In particular, I would like to have a construct similar to the many variations of [one of] that are available where I can list a few versions of a piece of text and have it evaluate to the first version that fits the current constraint. Ideally, I would like to write something like “You [one of]take[or]get[or]pick up[as permitted] [the noun].” It would determine the first of the three options that is “permitted”, as defined elsewhere in the code (see below), choosing the last alternative if none of the options is permitted.
Near as I can tell, the only way to do something like this is to use segmented substitutions and Inform 6, roughly as described in section 27.30 of the documentation. I feel like I’ve got enough of a feel for how that’s supposed to work to do something that chooses a variation based solely on the position of the options (e.g., “under circumstance X, choose option number N”), but I need to actually work with the content of each option (e.g., “for each option N, if the text of that option satisfies property P, choose it, otherwise, move on to option N+1”).
Given that my I6 skills are pretty weak, how hard/complex would something like this be? Is there a better/simpler/more-I7 way to do it?

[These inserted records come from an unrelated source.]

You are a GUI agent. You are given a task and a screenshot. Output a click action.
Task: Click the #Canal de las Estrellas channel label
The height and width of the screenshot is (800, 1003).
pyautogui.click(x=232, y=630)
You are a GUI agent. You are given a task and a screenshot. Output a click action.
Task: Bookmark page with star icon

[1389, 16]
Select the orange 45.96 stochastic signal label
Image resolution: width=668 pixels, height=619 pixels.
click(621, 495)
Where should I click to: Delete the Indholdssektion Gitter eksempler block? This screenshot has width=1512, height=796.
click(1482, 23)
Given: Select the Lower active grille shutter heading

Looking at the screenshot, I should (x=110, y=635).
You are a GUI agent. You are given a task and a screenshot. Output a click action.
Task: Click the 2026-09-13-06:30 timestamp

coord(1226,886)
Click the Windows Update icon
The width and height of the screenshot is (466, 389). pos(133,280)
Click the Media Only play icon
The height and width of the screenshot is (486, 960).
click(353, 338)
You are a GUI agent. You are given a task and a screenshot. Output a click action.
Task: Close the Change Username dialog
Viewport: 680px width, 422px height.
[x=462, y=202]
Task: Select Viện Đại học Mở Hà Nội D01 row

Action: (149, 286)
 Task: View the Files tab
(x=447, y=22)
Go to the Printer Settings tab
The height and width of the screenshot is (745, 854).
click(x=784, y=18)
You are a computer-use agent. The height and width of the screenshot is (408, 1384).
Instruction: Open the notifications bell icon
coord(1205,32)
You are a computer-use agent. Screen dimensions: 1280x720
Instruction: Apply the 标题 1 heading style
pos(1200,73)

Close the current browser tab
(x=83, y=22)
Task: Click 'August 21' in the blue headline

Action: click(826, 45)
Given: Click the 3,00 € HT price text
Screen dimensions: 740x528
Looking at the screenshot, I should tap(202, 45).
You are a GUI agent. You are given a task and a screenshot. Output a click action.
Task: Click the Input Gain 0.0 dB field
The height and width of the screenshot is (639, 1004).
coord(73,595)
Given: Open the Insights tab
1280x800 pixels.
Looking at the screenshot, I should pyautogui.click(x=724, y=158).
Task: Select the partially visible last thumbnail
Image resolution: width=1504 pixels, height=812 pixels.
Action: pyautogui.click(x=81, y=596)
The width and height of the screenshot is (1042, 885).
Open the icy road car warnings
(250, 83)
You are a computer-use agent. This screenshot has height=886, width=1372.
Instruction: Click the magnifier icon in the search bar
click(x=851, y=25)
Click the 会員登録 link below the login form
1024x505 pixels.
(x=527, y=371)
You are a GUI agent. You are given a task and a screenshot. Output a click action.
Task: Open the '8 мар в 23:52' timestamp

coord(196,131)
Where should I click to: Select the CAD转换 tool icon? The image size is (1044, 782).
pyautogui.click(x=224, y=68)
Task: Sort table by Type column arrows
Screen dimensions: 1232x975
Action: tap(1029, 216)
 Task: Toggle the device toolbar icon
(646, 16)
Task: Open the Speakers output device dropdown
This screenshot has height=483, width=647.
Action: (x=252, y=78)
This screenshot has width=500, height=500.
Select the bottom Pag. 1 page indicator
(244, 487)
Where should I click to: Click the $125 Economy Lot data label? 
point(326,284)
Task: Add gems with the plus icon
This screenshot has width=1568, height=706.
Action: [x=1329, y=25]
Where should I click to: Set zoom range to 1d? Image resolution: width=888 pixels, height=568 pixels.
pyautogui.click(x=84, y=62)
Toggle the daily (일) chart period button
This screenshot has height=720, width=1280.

The exact code I’m using to determine whether text is “permitted” is probably irrelevant, but here it is:
[code]The list of forbidden letters is a list of text that varies.
To decide whether (X - some text) is forbidden:
repeat with L running through the list of forbidden letters:
if the substituted form of X matches the text L, case insensitively:
yes;
no.
To decide whether (X - some text) is permitted:
if X is forbidden, no;
yes.
To forbid (X - some text):
add X to the list of forbidden letters.
To permit (X - some text):
remove X from the list of forbidden letters, if present.